**EXERCISE TASK**:
Please copy the entries from the line with "Tap the Partially blocked status heading" through the end of the entries, replacing "screenshot" with "screen capture" and changing nothing else. Leave the pictures out.

**DATASET**:
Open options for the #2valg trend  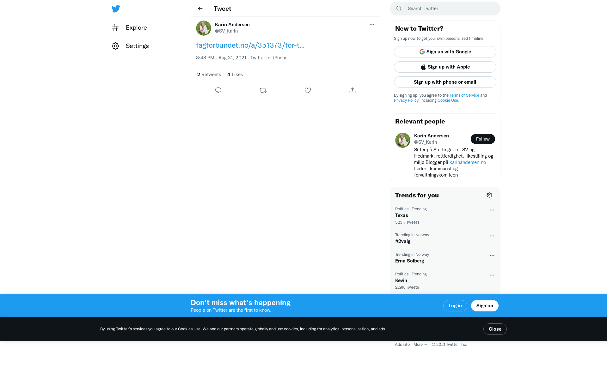pyautogui.click(x=492, y=236)
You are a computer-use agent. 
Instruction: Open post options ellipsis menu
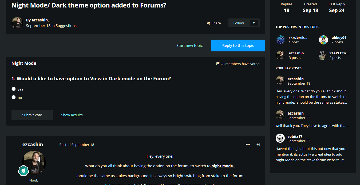(248, 145)
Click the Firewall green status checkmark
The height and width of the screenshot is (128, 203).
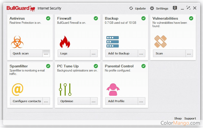point(96,18)
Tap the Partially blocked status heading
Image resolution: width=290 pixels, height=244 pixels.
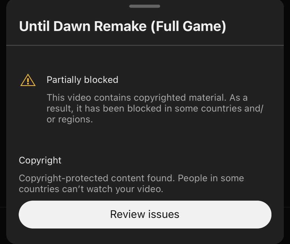[x=82, y=80]
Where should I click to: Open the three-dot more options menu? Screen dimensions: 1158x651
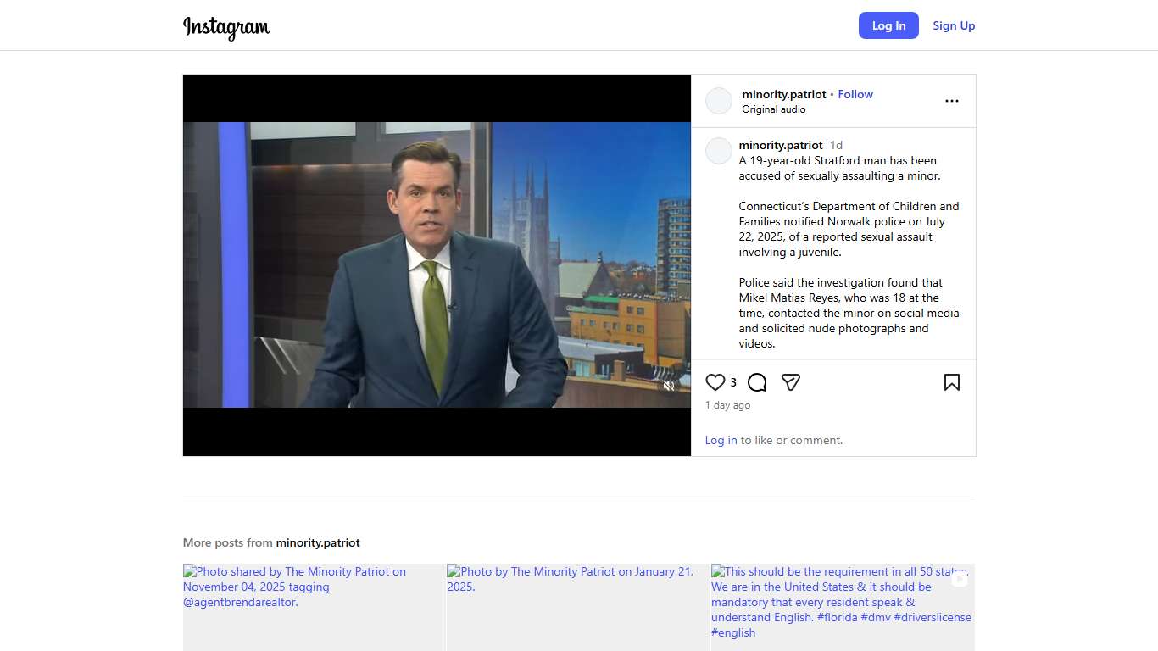[x=951, y=101]
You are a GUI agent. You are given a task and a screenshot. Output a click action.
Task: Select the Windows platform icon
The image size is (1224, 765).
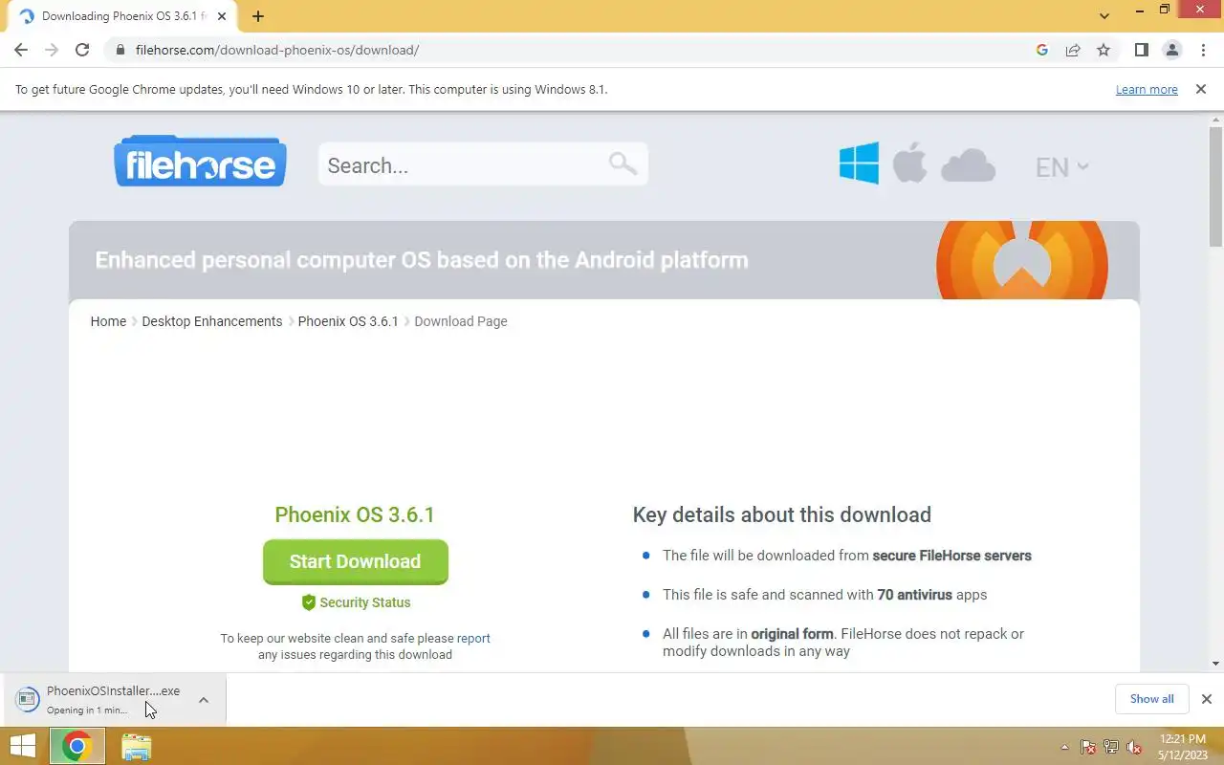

**TASK RESULT**:
Tap the Partially blocked status heading
Image resolution: width=290 pixels, height=244 pixels.
[x=82, y=80]
Where should I click to: Open the three-dot more options menu? Screen dimensions: 1158x651
[x=951, y=101]
You are a GUI agent. You are given a task and a screen capture. Output a click action.
Task: Select the Windows platform icon
The image size is (1224, 765).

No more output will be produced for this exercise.